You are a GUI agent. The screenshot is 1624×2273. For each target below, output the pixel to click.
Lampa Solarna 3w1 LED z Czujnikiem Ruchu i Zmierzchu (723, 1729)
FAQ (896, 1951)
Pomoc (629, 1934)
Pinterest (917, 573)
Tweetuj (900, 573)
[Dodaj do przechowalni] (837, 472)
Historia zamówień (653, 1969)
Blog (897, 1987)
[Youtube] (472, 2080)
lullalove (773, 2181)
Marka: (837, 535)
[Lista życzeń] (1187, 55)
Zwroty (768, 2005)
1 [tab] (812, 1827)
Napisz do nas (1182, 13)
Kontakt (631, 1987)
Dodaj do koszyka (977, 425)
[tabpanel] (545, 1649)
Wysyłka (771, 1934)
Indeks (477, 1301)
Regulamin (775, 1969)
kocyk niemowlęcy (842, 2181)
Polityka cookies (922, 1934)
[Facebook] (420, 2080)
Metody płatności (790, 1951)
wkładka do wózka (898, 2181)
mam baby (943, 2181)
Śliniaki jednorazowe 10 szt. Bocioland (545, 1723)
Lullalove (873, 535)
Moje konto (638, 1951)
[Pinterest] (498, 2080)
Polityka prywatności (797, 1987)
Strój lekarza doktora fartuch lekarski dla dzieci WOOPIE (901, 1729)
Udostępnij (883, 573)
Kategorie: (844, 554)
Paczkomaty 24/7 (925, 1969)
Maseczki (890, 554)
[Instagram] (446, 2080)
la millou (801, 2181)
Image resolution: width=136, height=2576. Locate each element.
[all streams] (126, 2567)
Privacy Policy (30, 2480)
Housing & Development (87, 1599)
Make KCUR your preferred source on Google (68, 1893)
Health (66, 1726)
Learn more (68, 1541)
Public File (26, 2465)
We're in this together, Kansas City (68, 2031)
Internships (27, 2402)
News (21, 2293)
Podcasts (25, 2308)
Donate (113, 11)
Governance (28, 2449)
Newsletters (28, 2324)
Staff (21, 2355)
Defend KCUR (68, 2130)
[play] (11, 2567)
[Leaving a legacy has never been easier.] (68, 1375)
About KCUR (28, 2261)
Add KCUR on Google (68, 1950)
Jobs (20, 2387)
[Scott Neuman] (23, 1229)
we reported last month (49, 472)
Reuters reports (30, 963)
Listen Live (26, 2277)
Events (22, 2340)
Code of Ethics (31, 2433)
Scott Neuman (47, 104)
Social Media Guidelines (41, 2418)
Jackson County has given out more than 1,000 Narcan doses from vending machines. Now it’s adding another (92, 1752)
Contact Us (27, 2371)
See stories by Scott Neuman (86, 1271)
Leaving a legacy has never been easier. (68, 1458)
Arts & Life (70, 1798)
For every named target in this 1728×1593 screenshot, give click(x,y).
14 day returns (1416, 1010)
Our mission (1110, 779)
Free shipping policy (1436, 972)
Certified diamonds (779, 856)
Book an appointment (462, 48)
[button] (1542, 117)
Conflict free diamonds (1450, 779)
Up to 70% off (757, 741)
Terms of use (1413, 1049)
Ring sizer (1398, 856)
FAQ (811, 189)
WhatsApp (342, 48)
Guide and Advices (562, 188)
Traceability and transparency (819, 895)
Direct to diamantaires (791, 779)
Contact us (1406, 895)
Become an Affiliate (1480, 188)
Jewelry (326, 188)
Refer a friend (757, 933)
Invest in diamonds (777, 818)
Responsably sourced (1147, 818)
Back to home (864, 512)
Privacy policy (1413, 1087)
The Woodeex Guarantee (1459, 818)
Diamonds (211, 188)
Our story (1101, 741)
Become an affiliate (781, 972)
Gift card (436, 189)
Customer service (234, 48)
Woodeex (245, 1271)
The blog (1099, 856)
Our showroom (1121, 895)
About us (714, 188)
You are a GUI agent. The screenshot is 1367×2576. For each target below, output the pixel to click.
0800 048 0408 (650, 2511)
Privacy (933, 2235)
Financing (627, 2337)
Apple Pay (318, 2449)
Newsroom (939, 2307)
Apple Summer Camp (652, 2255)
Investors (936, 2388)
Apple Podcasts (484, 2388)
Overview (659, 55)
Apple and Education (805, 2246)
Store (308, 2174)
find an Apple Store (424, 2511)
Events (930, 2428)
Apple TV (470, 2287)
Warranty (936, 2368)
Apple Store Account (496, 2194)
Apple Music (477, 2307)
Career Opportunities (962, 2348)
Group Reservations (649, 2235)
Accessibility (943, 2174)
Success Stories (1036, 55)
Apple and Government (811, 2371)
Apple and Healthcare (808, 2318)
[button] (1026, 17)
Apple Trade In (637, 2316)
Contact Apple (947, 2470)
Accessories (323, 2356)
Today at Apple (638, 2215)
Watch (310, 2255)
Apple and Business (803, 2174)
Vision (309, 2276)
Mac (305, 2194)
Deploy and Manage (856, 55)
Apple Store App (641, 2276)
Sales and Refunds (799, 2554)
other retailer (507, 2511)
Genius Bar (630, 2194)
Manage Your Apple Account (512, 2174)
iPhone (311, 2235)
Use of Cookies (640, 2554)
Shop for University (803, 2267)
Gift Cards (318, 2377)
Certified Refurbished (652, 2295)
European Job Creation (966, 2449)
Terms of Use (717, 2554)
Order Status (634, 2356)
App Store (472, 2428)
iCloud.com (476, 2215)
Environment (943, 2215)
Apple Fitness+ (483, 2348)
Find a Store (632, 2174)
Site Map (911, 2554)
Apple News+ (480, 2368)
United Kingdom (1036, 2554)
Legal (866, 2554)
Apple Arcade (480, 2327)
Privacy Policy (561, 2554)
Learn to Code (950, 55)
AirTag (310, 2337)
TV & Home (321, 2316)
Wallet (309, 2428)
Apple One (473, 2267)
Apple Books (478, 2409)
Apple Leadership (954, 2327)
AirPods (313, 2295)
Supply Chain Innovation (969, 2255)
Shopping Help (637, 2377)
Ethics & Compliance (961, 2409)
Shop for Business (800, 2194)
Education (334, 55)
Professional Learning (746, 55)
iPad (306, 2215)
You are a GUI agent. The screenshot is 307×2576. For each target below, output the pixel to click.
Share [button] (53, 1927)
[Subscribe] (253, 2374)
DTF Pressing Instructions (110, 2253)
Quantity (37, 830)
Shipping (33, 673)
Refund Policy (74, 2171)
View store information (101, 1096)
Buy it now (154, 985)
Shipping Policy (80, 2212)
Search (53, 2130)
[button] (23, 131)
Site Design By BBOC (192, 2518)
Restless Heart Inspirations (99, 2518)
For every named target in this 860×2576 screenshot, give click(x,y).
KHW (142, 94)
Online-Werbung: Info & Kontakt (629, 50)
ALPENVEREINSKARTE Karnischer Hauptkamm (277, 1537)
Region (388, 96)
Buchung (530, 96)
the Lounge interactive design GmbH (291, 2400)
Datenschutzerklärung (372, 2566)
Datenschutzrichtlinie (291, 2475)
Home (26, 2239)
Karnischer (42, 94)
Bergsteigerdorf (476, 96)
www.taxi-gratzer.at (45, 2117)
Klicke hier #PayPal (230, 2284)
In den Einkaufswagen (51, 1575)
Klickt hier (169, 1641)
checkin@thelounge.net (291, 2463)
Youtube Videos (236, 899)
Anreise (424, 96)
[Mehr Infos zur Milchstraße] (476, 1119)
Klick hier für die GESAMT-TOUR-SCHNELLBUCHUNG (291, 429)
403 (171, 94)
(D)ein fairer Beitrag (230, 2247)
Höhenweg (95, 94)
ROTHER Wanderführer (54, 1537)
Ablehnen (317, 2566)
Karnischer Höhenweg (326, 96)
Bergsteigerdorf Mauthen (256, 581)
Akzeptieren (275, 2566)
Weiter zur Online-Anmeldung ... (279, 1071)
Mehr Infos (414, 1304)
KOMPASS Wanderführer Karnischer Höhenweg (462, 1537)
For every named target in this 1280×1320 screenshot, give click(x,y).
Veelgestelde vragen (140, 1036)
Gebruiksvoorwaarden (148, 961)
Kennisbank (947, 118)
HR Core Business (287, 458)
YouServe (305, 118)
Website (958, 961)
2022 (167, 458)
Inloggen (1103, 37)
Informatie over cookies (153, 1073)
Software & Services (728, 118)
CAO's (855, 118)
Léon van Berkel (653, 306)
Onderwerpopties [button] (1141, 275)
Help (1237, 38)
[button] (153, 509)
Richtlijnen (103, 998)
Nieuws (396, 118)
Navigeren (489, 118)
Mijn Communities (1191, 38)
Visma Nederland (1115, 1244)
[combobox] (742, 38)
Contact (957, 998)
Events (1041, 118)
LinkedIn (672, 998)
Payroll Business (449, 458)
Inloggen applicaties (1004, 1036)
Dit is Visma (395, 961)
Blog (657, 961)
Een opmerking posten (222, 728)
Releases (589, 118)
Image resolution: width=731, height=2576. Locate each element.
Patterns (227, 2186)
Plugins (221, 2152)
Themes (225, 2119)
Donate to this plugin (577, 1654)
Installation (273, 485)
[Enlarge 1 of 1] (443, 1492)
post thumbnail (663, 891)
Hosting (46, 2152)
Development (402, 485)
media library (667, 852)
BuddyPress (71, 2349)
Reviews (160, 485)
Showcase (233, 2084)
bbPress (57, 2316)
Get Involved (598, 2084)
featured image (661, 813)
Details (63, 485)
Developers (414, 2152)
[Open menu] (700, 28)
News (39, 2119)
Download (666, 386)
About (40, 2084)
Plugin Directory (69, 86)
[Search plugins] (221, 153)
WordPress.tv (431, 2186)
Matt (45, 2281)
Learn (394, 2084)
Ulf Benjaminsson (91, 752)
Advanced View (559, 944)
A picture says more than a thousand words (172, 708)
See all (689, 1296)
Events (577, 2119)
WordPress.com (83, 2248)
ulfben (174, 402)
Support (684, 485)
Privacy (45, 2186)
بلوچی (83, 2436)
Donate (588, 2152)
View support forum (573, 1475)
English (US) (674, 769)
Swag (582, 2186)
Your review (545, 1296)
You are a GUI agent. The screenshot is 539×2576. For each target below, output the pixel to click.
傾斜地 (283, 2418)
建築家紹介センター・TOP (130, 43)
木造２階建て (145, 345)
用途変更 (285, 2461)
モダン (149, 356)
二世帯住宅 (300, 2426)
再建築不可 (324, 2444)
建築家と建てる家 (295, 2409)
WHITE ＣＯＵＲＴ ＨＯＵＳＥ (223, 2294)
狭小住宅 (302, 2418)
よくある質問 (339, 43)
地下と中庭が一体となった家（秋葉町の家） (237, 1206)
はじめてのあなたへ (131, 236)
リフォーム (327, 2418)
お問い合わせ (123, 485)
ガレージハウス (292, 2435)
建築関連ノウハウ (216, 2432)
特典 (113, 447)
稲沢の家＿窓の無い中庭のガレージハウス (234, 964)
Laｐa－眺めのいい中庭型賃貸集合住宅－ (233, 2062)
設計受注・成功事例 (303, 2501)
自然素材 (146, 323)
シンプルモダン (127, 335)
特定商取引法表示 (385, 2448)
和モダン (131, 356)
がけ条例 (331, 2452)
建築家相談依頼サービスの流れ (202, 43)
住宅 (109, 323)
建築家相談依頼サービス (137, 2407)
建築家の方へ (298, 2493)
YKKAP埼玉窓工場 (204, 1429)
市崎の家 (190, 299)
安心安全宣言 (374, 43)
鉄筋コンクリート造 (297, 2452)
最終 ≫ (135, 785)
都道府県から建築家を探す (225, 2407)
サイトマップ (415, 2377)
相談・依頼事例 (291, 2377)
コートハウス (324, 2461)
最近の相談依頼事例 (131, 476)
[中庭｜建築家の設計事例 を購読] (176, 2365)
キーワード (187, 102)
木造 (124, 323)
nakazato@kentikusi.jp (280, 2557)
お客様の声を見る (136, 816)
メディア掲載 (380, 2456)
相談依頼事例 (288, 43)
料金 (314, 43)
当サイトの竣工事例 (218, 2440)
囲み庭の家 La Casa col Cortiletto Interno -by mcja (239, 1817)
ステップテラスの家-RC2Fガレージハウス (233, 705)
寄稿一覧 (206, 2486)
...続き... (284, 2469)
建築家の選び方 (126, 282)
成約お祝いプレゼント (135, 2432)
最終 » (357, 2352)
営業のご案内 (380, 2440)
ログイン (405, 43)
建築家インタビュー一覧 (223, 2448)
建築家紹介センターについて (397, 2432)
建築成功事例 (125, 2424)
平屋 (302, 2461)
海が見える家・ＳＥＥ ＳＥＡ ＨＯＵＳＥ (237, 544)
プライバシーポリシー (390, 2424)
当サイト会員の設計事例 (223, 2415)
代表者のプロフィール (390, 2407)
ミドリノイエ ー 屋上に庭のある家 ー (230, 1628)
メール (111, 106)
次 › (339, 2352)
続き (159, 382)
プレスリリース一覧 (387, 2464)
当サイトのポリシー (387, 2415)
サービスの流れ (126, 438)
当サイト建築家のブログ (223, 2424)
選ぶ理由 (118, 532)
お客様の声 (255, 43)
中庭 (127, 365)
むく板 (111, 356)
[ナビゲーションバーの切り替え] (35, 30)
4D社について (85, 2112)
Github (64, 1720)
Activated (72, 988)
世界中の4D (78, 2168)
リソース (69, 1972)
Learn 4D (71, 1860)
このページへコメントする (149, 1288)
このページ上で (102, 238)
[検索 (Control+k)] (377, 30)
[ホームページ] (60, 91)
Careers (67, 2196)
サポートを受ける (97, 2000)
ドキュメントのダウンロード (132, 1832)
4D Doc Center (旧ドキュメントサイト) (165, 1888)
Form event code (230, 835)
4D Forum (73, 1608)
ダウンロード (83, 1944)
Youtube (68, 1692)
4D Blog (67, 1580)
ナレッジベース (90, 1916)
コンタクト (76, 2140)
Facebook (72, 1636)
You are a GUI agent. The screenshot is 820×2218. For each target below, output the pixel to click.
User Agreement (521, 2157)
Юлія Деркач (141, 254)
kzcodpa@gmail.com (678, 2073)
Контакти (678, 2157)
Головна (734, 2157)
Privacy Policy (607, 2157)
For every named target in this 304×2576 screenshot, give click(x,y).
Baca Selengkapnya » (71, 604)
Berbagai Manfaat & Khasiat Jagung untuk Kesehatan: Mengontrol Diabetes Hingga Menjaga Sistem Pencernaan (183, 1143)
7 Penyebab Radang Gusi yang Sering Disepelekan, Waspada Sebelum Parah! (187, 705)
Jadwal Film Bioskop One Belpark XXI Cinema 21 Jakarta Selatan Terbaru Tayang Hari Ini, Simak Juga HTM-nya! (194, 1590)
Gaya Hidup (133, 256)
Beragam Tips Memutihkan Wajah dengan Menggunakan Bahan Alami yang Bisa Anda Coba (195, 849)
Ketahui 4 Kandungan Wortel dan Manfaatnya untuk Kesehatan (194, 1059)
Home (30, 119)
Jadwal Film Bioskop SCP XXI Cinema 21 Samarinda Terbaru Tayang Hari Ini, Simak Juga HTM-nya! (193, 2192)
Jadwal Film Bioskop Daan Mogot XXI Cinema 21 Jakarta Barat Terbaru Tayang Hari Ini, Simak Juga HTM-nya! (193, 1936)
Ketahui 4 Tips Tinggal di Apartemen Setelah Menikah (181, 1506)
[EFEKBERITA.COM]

• • •

Extract exactly and only the lines above from the line containing "Apple and Healthcare (808, 2318)" through the line containing "iPad (306, 2215)", both end lines included.

> The answer:
Apple and Healthcare (808, 2318)
[button] (1026, 17)
Apple Trade In (637, 2316)
Contact Apple (947, 2470)
Accessories (323, 2356)
Today at Apple (638, 2215)
Watch (310, 2255)
Apple and Business (803, 2174)
Vision (309, 2276)
Mac (305, 2194)
Deploy and Manage (856, 55)
Apple Store App (641, 2276)
Sales and Refunds (799, 2554)
other retailer (507, 2511)
Genius Bar (630, 2194)
Manage Your Apple Account (512, 2174)
iPhone (311, 2235)
Use of Cookies (640, 2554)
Shop for University (803, 2267)
Gift Cards (318, 2377)
Certified Refurbished (652, 2295)
European Job Creation (966, 2449)
Terms of Use (717, 2554)
Order Status (634, 2356)
App Store (472, 2428)
iCloud.com (476, 2215)
Environment (943, 2215)
Apple Fitness+ (483, 2348)
Find a Store (632, 2174)
Site Map (911, 2554)
Apple News+ (480, 2368)
United Kingdom (1036, 2554)
Legal (866, 2554)
Apple Arcade (480, 2327)
Privacy Policy (561, 2554)
Learn to Code (950, 55)
AirTag (310, 2337)
TV & Home (321, 2316)
Wallet (309, 2428)
Apple One (473, 2267)
Apple Books (478, 2409)
Apple Leadership (954, 2327)
AirPods (313, 2295)
Supply Chain Innovation (969, 2255)
Shopping Help (637, 2377)
Ethics & Compliance (961, 2409)
Shop for Business (800, 2194)
Education (334, 55)
Professional Learning (746, 55)
iPad (306, 2215)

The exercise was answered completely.